_WHAT IS BEING ASKED_
The records are given next. Repeat each one exactly.
MATERIAL FOR THIS TASK Start Marker
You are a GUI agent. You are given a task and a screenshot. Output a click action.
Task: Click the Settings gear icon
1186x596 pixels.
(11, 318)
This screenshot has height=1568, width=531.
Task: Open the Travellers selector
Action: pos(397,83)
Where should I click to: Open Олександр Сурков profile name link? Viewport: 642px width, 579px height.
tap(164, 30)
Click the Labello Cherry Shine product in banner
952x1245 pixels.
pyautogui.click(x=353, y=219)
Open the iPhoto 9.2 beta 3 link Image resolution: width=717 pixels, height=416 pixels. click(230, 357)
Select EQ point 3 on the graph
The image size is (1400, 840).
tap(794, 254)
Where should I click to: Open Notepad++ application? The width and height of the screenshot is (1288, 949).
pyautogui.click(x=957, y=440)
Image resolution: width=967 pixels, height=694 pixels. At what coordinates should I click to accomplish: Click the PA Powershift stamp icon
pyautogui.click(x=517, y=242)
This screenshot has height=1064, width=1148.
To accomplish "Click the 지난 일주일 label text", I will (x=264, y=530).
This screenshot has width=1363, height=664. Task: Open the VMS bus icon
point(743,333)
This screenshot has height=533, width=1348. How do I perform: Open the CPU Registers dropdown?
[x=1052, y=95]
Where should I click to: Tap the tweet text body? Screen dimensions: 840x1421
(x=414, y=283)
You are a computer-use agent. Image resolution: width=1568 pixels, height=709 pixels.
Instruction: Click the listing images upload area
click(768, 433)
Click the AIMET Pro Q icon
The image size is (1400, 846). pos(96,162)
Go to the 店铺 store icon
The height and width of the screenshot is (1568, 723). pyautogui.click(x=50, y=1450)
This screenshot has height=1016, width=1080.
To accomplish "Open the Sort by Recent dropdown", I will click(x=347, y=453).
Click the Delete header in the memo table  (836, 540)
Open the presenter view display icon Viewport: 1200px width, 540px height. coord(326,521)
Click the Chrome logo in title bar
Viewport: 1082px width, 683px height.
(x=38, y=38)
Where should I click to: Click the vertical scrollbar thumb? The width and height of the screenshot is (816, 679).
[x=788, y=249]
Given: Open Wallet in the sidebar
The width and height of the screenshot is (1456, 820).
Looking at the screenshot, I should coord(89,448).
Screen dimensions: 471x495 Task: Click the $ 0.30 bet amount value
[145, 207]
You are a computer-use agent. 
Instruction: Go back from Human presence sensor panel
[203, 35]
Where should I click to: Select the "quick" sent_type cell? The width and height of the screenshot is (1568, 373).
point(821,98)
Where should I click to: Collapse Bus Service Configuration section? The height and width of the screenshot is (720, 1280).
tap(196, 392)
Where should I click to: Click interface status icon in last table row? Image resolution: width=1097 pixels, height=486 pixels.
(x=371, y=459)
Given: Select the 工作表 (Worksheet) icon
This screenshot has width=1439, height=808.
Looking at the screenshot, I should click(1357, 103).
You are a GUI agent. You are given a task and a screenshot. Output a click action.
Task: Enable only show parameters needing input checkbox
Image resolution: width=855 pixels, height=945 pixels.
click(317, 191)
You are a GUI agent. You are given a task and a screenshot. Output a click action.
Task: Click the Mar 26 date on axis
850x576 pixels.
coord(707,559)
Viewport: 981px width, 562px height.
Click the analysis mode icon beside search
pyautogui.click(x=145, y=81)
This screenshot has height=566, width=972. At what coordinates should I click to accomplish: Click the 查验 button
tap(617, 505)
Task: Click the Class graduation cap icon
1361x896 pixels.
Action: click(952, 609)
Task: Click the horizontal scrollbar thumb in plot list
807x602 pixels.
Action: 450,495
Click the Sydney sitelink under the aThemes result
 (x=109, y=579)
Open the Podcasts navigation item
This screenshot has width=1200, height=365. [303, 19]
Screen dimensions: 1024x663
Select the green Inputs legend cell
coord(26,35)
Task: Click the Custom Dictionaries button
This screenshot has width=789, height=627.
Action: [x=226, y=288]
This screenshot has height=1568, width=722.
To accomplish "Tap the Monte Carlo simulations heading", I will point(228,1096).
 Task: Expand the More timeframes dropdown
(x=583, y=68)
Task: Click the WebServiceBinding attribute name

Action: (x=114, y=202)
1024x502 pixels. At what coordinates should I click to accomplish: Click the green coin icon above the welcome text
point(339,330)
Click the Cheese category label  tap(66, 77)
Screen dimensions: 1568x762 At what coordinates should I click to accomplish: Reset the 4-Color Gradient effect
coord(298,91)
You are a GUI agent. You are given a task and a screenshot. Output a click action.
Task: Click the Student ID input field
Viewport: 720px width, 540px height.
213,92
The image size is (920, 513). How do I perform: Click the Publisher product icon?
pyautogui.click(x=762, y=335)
MATERIAL FOR THIS TASK End Marker
_RESULT_
You are a GUI agent. You are given a task and a screenshot. Output a click action.
Task: Click the Settings gear icon
1186x596 pixels.
(11, 318)
This screenshot has height=1568, width=531.
Task: Open the Travellers selector
Action: pos(397,83)
Where should I click to: Open Олександр Сурков profile name link? Viewport: 642px width, 579px height.
tap(164, 30)
Click the Labello Cherry Shine product in banner
952x1245 pixels.
pyautogui.click(x=353, y=219)
Open the iPhoto 9.2 beta 3 link Image resolution: width=717 pixels, height=416 pixels. click(230, 357)
Select EQ point 3 on the graph
The image size is (1400, 840).
tap(794, 254)
Where should I click to: Open Notepad++ application? The width and height of the screenshot is (1288, 949).
pyautogui.click(x=957, y=440)
Image resolution: width=967 pixels, height=694 pixels. At what coordinates should I click to accomplish: Click the PA Powershift stamp icon
pyautogui.click(x=517, y=242)
This screenshot has height=1064, width=1148.
To accomplish "Click the 지난 일주일 label text", I will (x=264, y=530).
This screenshot has width=1363, height=664. Task: Open the VMS bus icon
point(743,333)
This screenshot has height=533, width=1348. How do I perform: Open the CPU Registers dropdown?
[x=1052, y=95]
Where should I click to: Tap the tweet text body? Screen dimensions: 840x1421
(x=414, y=283)
You are a computer-use agent. Image resolution: width=1568 pixels, height=709 pixels.
Instruction: Click the listing images upload area
click(768, 433)
Click the AIMET Pro Q icon
The image size is (1400, 846). pos(96,162)
Go to the 店铺 store icon
The height and width of the screenshot is (1568, 723). pyautogui.click(x=50, y=1450)
This screenshot has height=1016, width=1080.
To accomplish "Open the Sort by Recent dropdown", I will click(x=347, y=453).
Click the Delete header in the memo table  (836, 540)
Open the presenter view display icon Viewport: 1200px width, 540px height. coord(326,521)
Click the Chrome logo in title bar
Viewport: 1082px width, 683px height.
(x=38, y=38)
Where should I click to: Click the vertical scrollbar thumb? The width and height of the screenshot is (816, 679).
[x=788, y=249]
Given: Open Wallet in the sidebar
The width and height of the screenshot is (1456, 820).
Looking at the screenshot, I should coord(89,448).
Screen dimensions: 471x495 Task: Click the $ 0.30 bet amount value
[145, 207]
You are a computer-use agent. 
Instruction: Go back from Human presence sensor panel
[203, 35]
Where should I click to: Select the "quick" sent_type cell? The width and height of the screenshot is (1568, 373).
point(821,98)
Where should I click to: Collapse Bus Service Configuration section? The height and width of the screenshot is (720, 1280).
tap(196, 392)
Where should I click to: Click interface status icon in last table row? Image resolution: width=1097 pixels, height=486 pixels.
(x=371, y=459)
Given: Select the 工作表 (Worksheet) icon
This screenshot has width=1439, height=808.
Looking at the screenshot, I should click(1357, 103).
You are a GUI agent. You are given a task and a screenshot. Output a click action.
Task: Enable only show parameters needing input checkbox
Image resolution: width=855 pixels, height=945 pixels.
click(317, 191)
You are a GUI agent. You are given a task and a screenshot. Output a click action.
Task: Click the Mar 26 date on axis
850x576 pixels.
coord(707,559)
Viewport: 981px width, 562px height.
Click the analysis mode icon beside search
pyautogui.click(x=145, y=81)
This screenshot has height=566, width=972. At what coordinates should I click to accomplish: Click the 查验 button
tap(617, 505)
Task: Click the Class graduation cap icon
1361x896 pixels.
Action: click(952, 609)
Task: Click the horizontal scrollbar thumb in plot list
807x602 pixels.
Action: 450,495
Click the Sydney sitelink under the aThemes result
 (x=109, y=579)
Open the Podcasts navigation item
This screenshot has width=1200, height=365. [303, 19]
Screen dimensions: 1024x663
Select the green Inputs legend cell
coord(26,35)
Task: Click the Custom Dictionaries button
This screenshot has width=789, height=627.
Action: [x=226, y=288]
This screenshot has height=1568, width=722.
To accomplish "Tap the Monte Carlo simulations heading", I will point(228,1096).
 Task: Expand the More timeframes dropdown
(x=583, y=68)
Task: Click the WebServiceBinding attribute name

Action: (x=114, y=202)
1024x502 pixels. At what coordinates should I click to accomplish: Click the green coin icon above the welcome text
point(339,330)
Click the Cheese category label  tap(66, 77)
Screen dimensions: 1568x762 At what coordinates should I click to accomplish: Reset the 4-Color Gradient effect
coord(298,91)
You are a GUI agent. You are given a task and a screenshot. Output a click action.
Task: Click the Student ID input field
Viewport: 720px width, 540px height.
213,92
The image size is (920, 513). How do I perform: Click the Publisher product icon?
pyautogui.click(x=762, y=335)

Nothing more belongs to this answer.